Winfrey's pay-it-forward spirit has reached well beyond the realm of education. Since 2005, when Atlanta-based Susan Nethero, founder of Intimacy, got a business boost from an appearance on Oprah, she has spread the O love.

"I wouldn't say it has been anything short of breathtaking for us," Nethero said. The Chicago native had always wanted to be on the Oprah Winfrey show and had tried many times to reach show producers. "I knew [Oprah] struggled from bra fit and figure issues as she talked about it in public," Nethero said. Initially, Nethero traveled to Chicago for almost a week lugging some 1,500 bras in suitcases for a scheduled appearance with Trinny and Susannah from the U.K.'s "What Not to Wear," but Winfrey saw a larger story, Nethero said.

"She believed in us and saw what we were doing and was so spellbound by it ... that we had return visits so many times," she said. A total of five. Intimacy revenues doubled after the first show aired, Nethero said, and since 2005 the company has gone from two to 16 stores and quadruple the revenue. But Nethero is quick to point out that she hasn't been the only retailer to benefit. "The industry grew by $700 million in bra sales alone," Nethero said. And the Intimacy website still lists contact information for intimates boutiques in areas that don't have an Intimacy store nearby.

That kind of exposure for ideas or causes is what many locals lament about Winfrey's departure from her syndicated show.

Jake Rothschild, 48, executive director of Irwin Street Community Kitchen and founder of Jake's Ice Cream, realizes he is in the minority as an Oprah-loving man.

"I have never been embarrassed to tell people I watch.
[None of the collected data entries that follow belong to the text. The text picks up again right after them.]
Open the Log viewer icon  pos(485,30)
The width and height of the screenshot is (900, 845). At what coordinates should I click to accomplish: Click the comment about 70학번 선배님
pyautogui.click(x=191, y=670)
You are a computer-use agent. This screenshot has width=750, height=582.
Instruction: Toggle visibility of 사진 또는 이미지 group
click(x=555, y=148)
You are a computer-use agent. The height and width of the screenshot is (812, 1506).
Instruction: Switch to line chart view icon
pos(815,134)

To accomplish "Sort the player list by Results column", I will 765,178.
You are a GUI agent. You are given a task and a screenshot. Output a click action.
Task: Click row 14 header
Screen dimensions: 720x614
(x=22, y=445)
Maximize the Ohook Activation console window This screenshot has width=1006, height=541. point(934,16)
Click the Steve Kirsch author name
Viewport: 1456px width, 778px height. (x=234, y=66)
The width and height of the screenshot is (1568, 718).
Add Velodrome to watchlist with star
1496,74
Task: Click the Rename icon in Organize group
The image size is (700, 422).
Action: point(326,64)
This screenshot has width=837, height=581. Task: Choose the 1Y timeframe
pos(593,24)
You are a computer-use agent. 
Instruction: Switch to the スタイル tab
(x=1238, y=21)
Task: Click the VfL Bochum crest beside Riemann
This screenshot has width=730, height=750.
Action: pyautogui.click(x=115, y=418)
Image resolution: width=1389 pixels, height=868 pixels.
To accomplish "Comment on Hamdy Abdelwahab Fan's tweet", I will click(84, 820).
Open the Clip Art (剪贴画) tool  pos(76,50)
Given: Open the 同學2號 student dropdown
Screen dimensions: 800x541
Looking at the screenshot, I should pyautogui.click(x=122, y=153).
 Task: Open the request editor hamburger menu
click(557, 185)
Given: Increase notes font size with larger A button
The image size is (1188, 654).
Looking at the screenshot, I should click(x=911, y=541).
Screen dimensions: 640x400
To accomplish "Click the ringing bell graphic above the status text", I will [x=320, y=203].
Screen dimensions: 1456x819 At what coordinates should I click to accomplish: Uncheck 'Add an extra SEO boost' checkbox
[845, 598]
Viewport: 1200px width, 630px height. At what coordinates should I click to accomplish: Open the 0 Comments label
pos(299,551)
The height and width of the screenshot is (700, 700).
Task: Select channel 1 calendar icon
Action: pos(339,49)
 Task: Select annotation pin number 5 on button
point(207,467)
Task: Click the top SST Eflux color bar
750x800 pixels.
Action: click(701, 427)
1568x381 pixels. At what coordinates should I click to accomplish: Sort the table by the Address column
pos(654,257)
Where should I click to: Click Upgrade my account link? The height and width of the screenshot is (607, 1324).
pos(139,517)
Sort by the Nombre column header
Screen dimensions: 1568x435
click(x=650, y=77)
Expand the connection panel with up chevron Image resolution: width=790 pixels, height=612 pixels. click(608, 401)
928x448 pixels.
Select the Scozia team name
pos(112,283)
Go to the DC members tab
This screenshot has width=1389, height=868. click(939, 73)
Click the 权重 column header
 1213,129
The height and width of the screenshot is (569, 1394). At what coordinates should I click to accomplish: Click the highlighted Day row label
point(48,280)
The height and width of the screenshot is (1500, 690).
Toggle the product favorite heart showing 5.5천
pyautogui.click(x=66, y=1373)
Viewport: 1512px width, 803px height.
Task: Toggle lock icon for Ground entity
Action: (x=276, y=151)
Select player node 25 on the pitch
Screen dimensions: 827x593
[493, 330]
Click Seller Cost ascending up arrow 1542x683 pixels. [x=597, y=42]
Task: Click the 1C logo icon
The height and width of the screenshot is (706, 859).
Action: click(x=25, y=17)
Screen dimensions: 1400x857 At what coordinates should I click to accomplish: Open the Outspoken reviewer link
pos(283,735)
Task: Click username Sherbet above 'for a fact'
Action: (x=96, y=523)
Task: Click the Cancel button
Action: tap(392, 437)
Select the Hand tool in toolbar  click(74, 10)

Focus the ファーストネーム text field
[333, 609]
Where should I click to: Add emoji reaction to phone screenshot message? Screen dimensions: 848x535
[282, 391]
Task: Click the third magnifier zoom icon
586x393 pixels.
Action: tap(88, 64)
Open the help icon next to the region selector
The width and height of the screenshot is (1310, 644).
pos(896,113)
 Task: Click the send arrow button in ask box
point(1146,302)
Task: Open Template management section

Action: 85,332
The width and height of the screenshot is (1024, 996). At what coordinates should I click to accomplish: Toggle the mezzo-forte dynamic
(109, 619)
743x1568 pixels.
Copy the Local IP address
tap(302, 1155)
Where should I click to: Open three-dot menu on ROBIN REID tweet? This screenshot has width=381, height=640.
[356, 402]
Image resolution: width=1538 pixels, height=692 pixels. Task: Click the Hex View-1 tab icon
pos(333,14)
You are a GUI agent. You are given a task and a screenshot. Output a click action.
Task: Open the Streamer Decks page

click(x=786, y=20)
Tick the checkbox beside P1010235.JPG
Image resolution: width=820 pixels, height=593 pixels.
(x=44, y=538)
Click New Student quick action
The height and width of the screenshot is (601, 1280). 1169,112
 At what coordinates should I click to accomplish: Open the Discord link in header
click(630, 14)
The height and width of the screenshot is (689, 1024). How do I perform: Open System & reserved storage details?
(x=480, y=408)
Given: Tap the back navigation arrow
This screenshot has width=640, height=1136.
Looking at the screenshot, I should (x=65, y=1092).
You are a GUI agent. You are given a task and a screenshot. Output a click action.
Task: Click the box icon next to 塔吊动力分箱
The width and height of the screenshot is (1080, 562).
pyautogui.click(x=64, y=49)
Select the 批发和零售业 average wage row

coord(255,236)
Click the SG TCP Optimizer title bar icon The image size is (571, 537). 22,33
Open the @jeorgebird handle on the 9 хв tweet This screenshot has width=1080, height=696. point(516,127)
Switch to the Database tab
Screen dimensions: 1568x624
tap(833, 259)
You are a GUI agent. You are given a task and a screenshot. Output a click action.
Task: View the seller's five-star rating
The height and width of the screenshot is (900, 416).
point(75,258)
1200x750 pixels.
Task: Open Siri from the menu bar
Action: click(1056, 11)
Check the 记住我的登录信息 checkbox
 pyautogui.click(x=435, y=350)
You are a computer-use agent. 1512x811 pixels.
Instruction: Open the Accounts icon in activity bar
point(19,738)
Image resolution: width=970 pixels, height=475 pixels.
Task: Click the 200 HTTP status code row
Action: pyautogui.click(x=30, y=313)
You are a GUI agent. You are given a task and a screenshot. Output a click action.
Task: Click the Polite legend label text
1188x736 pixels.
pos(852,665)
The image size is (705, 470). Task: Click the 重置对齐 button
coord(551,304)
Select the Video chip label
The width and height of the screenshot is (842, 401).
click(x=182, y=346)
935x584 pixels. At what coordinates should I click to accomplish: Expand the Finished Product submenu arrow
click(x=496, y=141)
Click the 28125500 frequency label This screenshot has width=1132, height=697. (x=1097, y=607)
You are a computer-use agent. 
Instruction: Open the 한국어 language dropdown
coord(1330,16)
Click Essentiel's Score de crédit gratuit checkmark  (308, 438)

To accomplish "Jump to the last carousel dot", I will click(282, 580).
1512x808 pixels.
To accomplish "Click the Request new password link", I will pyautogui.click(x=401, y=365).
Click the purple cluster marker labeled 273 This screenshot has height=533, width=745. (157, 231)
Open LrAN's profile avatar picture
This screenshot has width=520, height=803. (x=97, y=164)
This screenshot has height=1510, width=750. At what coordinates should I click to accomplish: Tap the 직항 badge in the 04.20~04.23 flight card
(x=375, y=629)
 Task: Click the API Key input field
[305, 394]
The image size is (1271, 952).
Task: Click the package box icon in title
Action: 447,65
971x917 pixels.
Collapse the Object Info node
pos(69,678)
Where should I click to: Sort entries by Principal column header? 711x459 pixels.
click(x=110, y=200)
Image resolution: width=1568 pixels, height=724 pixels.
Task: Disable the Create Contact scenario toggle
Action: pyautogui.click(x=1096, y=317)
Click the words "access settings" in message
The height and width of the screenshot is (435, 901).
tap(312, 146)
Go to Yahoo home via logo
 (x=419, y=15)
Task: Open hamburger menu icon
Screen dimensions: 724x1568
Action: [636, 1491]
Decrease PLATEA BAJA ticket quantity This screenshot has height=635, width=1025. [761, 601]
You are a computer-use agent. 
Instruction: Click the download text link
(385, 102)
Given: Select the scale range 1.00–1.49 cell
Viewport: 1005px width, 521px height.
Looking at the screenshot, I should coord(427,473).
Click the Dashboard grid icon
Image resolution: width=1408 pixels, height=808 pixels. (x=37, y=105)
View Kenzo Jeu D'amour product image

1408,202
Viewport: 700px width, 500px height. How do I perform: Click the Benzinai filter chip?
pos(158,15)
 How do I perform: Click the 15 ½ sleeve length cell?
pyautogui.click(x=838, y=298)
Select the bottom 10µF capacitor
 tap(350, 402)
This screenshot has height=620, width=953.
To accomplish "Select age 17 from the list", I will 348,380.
I am very much in awe of what she has done for our country," he said.

Rothschild had hoped to make it to her stage to talk about his business incubator that helps launch small food businesses. "I just thought she would love our story," said Rothschild who is just a few degrees of separated from Winfrey via friends, but opted not to pull that card.

And speaking of cards, the husband of radio personality Vikki Locke, had a long-term card campaign to connect Winfrey and his wife. "This past Christmas he said, ‘I have something to tell you. I have a secret I have been keeping from you for the past 18 years,'" Locke said. Turns out, he had been writing to Oprah each year during the holidays, asking her to call his wife.

"She is the only person I haven't interviewed," Locke said, who admires her realness and honesty as a celebrity. "She wanted to make a difference, which is everything I wanted to do. I am the white, radio version of Oprah."

Once Locke had the chance to be a guest on a show about finding Mr. Right, but when producers asked if she was single, Locke couldn't lie. "I said WWOD [what would Oprah do]? She would want me to be honest," Locke said.

Two years ago, when Myra McElhaney, 53, of Alpharetta, was caring for her late husband who had been diagnosed with a brain tumor, it was an episode of Oprah that proved particularly poignant and helpful.

McElhaney, a writer, recalled when a brain scientist who had written a book about having a stroke, appeared on the show. "I read that book and when my husband was diagnosed ... he had some similarities in the way his brain malfunctioned," McElhaney said. "Because of what I had read and seen on Oprah, I understood the importance of just crawling into the hospital bed with him and holding him. It gave me a sense of comfort and understanding," she said.

The self-described self-help junkie said losing Oprah, is like losing another friend. "It's almost like an addiction," McElhaney said. "I'll have to find something to fill that void. It's like a friend moving away. I know she is out there somewhere, but she won't be in my living room at 4 p.m. every day."